The Natural


Steve Wallace is awesome – string bass virtuoso, blogger extraordinaire, humble humanist, wit galore. Today we examine his left hand. It wanders, and in a good way.

It strays from the bass fingerboard the way Roberto Luongo strays from the net. Or the way Jacoby Ellsbury strays from first base. I have no idea who these people are, but Steve enjoys baseball and I thought that including a sports analogy here would be appropriate. Steve’s left hand likes to stray from the fingerboard to turn tuning pegs.

Depending on the piece, Steve will retune his strings 5 or 6 times per minute, deftly moving his hand from fingerboard to pegs in milliseconds. It is exciting to watch because his timing and taste are impeccable, and you almost want him to make a mistake, but he doesn’t. He never misses an entry – perfect notes, perfect rhythm, flawless performance.

So, why does he do it? My theory lies in physics. Not the conscious kind of physics requiring analysis and thought, but the kind of physics that thousands of hours and mountains of talent have transformed into something as natural as breathing.

Instruments tuned to equal temperament, such as the piano, can never be in tune with the natural harmonic series. By design, the intervals (5ths, 4ths, 3rds and 2nds) that lay between the tonics are arrived at mathematically to provide an equal distance between each semitone in the chromatic scale.


The above staff illustrates a natural harmonic series from low C (1st harmonic) through high C (16th harmonic). The plus/minus figures above each harmonic represent the pitch deviation between equal temperament and the natural harmonic series. For example, harmonic number 5, representing the interval of a major 3rd above the tonic, resonates 14 cents below the equal temperament major 3rd. That is, if a piano is tuned to A=440 Hz, the major third above A in equal temperament would be C#=554 Hz. However, that same major 3rd in the natural harmonic series would be C#~550 Hz representing an almost ~1% deviation in pitch.
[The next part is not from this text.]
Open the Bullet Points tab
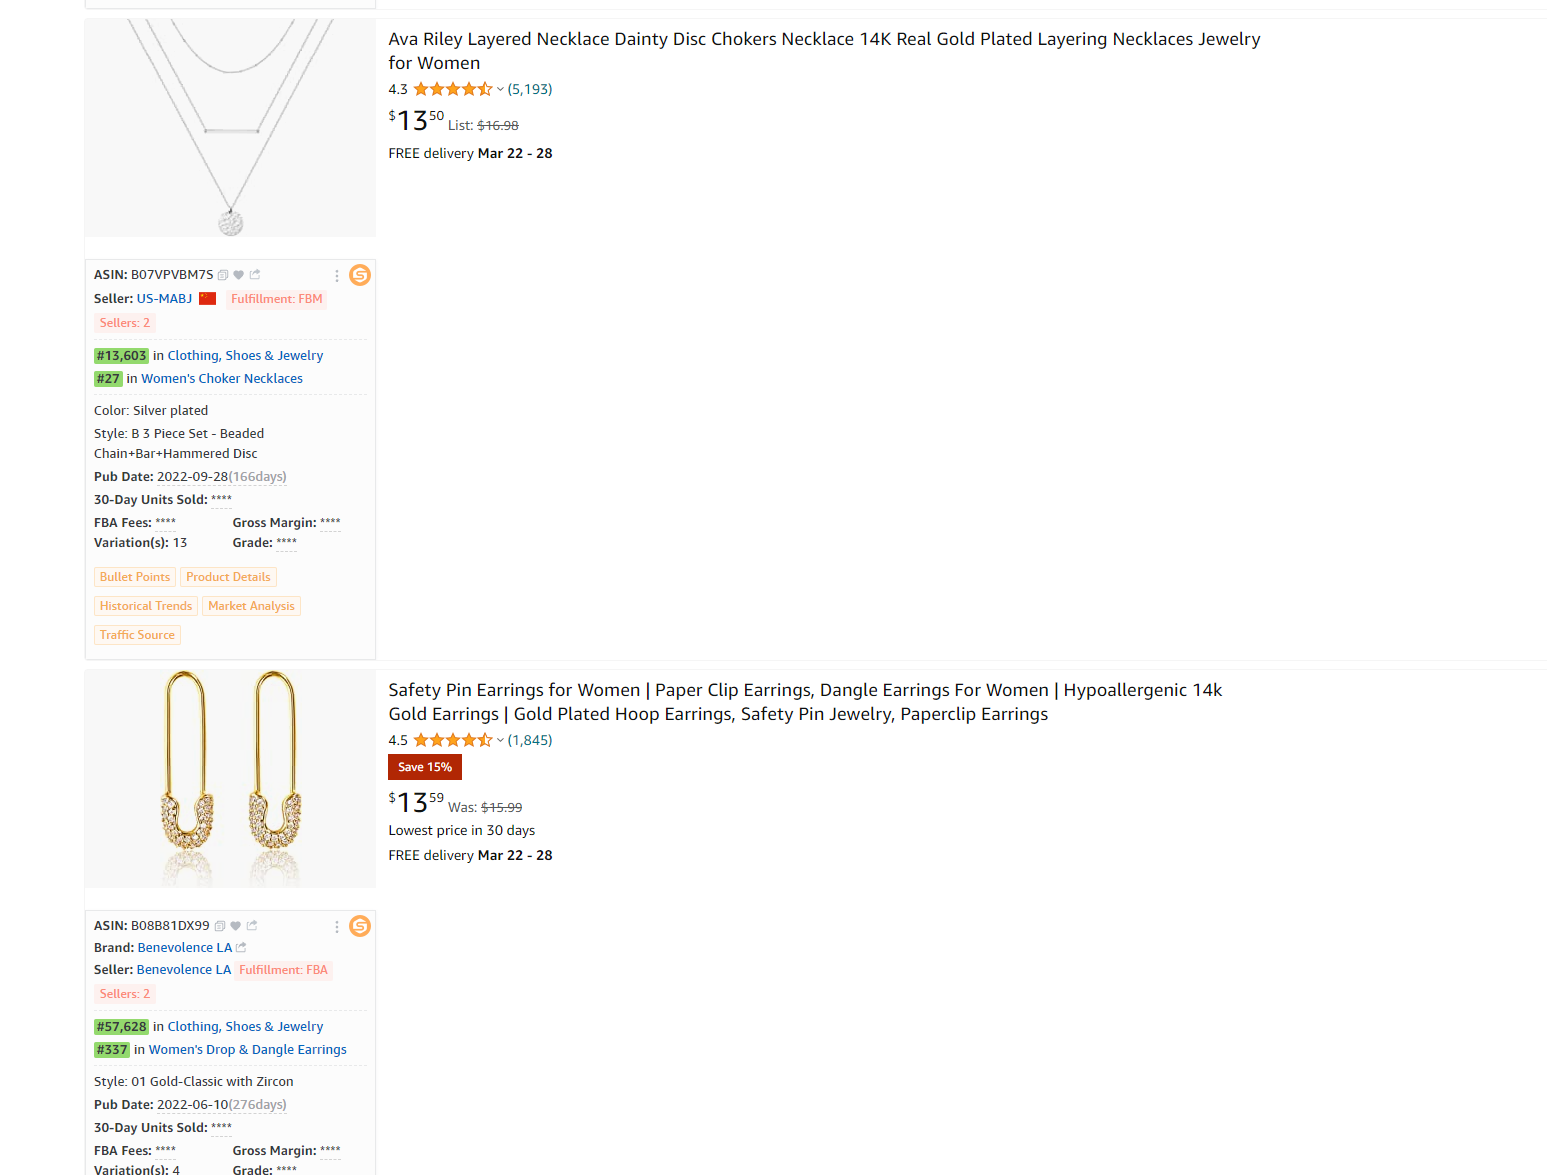Screen dimensions: 1547x1175 pyautogui.click(x=135, y=577)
Why does this matter? Let’s say that Steve is playing a jazz standard in the key of Bb (such as One Note Samba or My Foolish Heart or 12 Bar Blues) and he chooses to play his open D string. If the piano is playing a root Bb chord, Steve’s D (the major 3rd) is 14 cents sharper than it should be. If the piano is playing a three chord (a D minor or D major), the note is exactly in tune. If the piano is playing a six chord (a G minor or a G major), the note is 2 cents flatter. When appropriate and more so in ballads than bebop, Steve will twist the tuning peg to make the open-string pitch work within the chord.
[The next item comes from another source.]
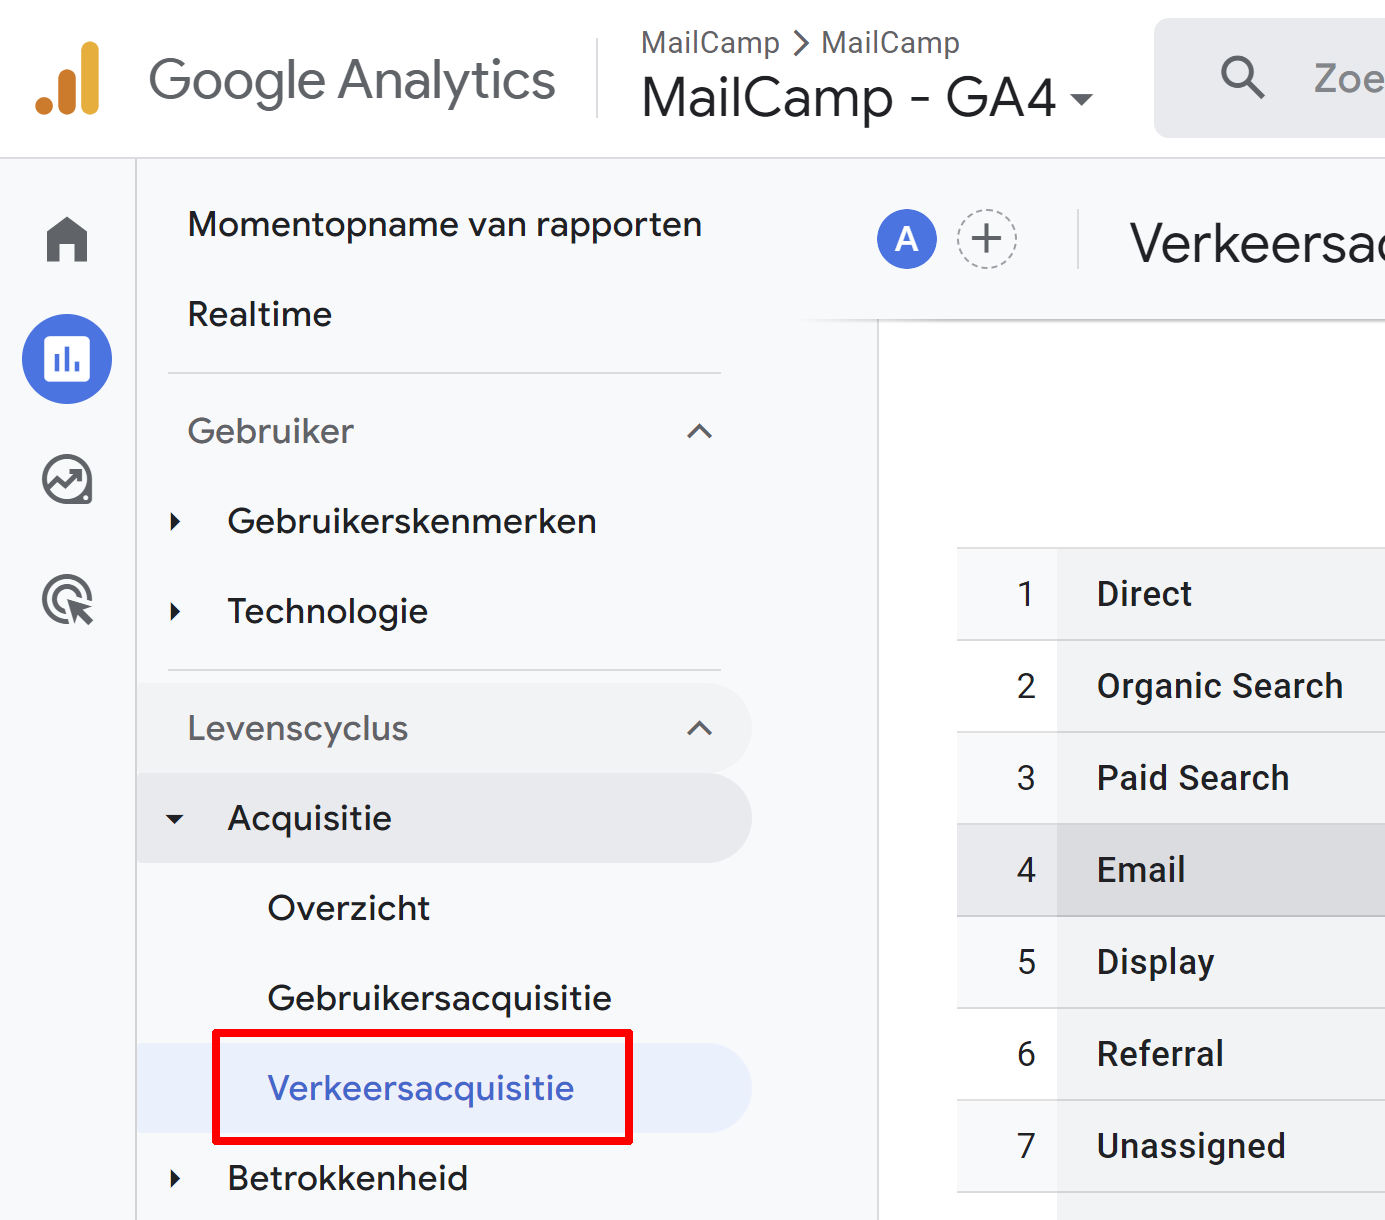Open the Advertising cursor-target icon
The open strings on an upright bass are the notes E, A, D and G. It is a monstrously cerebral exercise to calculate how the pitch of each open string can be represented in every chord in any given key signature. As a tune moves forward through its chord progression, finding a pitch compromise on the fly and making each note fit in the context of its root and inversion is almost impossible. Yet the best of the best do this for us, albeit sometimes unconsciously, and it is these micro-adjustments and attention to detail that elevate our appreciation of music.

Art isn’t easy.

I know that if I was to ask Steve to confirm this roaming, flying-fingerboard, pitch-theory he would say “What?” and with a confident smile shift the subject to the Toronto Blue Jays. Thank you, Steve Wallace, for doing what you do so very well.